Diagnosis: Neurofibromatosis type I, optic glioma,
renovascular hypertension
Treatment: Inpatient admission
The insurer denied the inpatient admission.
The denial is overturned.

The patient is a female child with complex medical history significant for neurofibromatosis type I, optic glioma status post chemotherapy, poorly controlled renovascular hypertension secondary to left renal artery stenosis that failed medical treatment status post left renal artery angioplasty.

The patient presented for renal artery angiogram, left renal artery angioplasty with stent placement and post stent dilatation for left renal artery ostial stenosis. She did well and was admitted post-procedure for monitoring and repeat renal sonogram the next day. She reported nausea treated with Zofran and mild incisional pain. Admission orders included holding home antihypertensive medications (enalapril, amlodipine), consideration for isradipine for sustained hypertension, initiation of treatment with Plavix, resume aspirin, Tylenol as needed for pain, Hematology consultation, repeat renal ultrasound with doppler the following morning, regular diet, and maintenance intravenous fluids. She did well overnight, with blood pressures within normal limits off antihypertensives.

Follow-up renal ultrasound revealed patent renal vasculature with no sonographic evidence of hemodynamically significant renal artery stenosis in the main or accessory renal arteries, improved flow within the left kidney compared to prior, mild bilateral renal pelvic fullness decreased on the left compared to prior without significant hydronephrosis, and a small amount of pelvic free fluid. She was deemed stable for discharge to continue both Plavix and aspirin and follow-up with the Renal Team.

Yes, post-procedural inpatient hospitalization was medically necessary and appropriate for this patient.

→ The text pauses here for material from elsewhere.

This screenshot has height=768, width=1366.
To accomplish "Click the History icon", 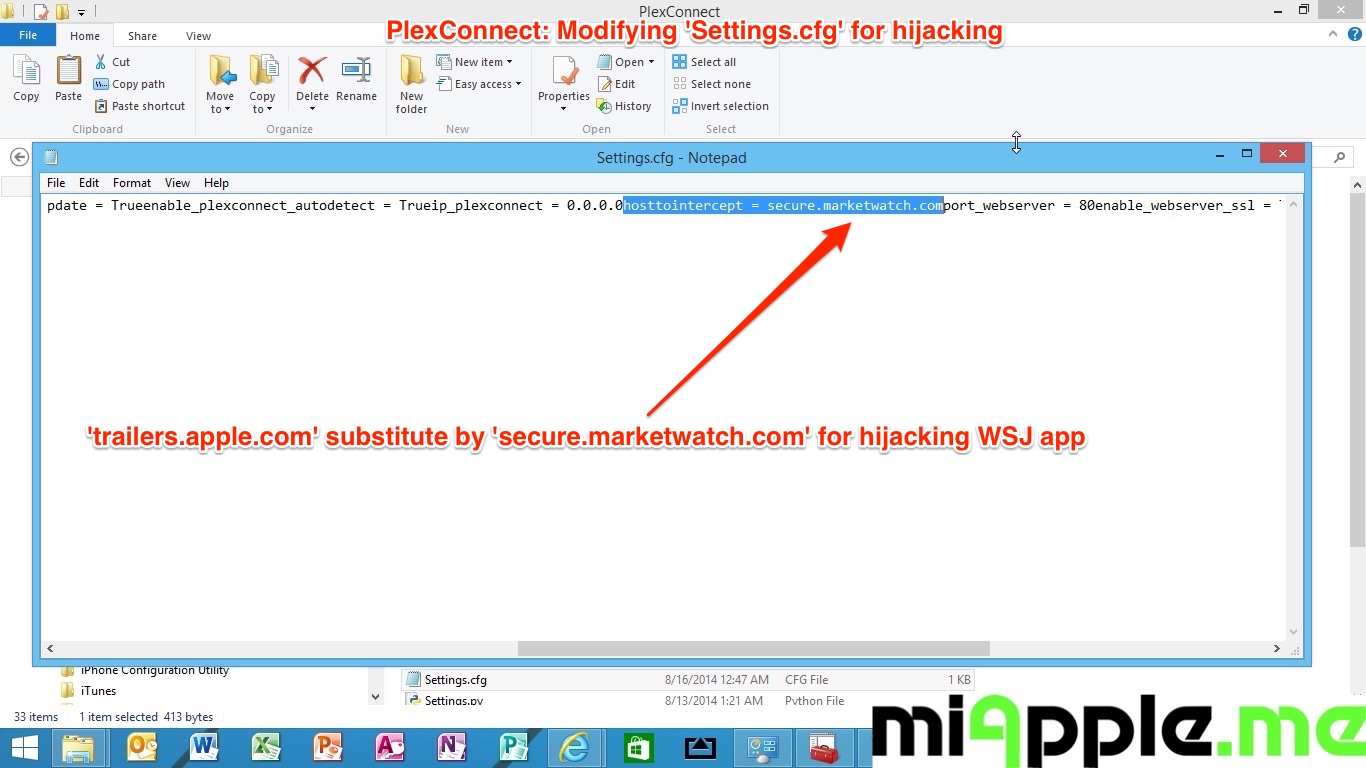I will (604, 106).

Neurofibromatosis is an autosomal dominant neurocutaneous syndrome with an incidence of one in 3000 live births. The diagnosis of neurofibromatosis type I is made when two of the following seven features are present: six or more café au lait spots greater than five millimeters in diameter (15 millimeters in post-pubertal patients), axillary or inguinal freckling, two or more iris Lisch nodules, two or more neurofibromas or one plexiform neurofibroma, sphenoid dysplasia or cortical thinning of the long bones without pseudoarthrosis, optic gliomas, and a first-degree relative with neurofibromatosis type I. Neurofibromas typically involve the skin but may be located along peripheral nerves and blood vessels and within viscera. Plexiform neurofibromas are present at birth and result from thickening of nerve trunks resulting in overgrowth and deformity. Patients with neurofibromatosis type I are susceptible to learning disabilities, seizures, moyamoya, and precocious puberty. Infrequently, there may be progression to malignancy.

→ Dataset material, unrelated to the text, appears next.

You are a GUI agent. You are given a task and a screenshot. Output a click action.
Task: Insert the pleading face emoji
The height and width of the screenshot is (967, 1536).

Renovascular hypertension accounts for about 5% of pediatric hypertension, of which neurofibromatosis type I (NF1) is one cause, along with fibromuscular dysplasia, midaortic syndrome, Takayasu's arteritis, William's syndrome, Marfan's syndrome, congenital rubella syndrome, Kawasaki disease, and Crohn's disease. Renovascular hypertension results in decreased blood flow to the kidneys increasing production of renin. Angioplasty restores blood flow, decreasing renin production. Other treatment modalities include medications and surgery. About 15% of patients with neurofibromatosis type I develop renovascular hypertension associated with renal artery stenosis that is generally ostial in location. Revascularization is essential in these patients before permanent end-organ damage occurs.

This female child with neurofibromatosis type I had failed medical management and previous angioplasty with persistent and severe renovascular hypertension. She underwent outpatient intervention which she tolerated with only some nausea and vomiting after. She was admitted to the hospital for close monitoring off all home antihypertensives as well as renal sonogram with doppler to evaluate response to therapy. Given the extremely complicated nature of her condition and previous poor response to therapy, it was medically necessary and appropriate to monitor her in the hospital following her procedure. She could not have been appropriately managed in the outpatient setting.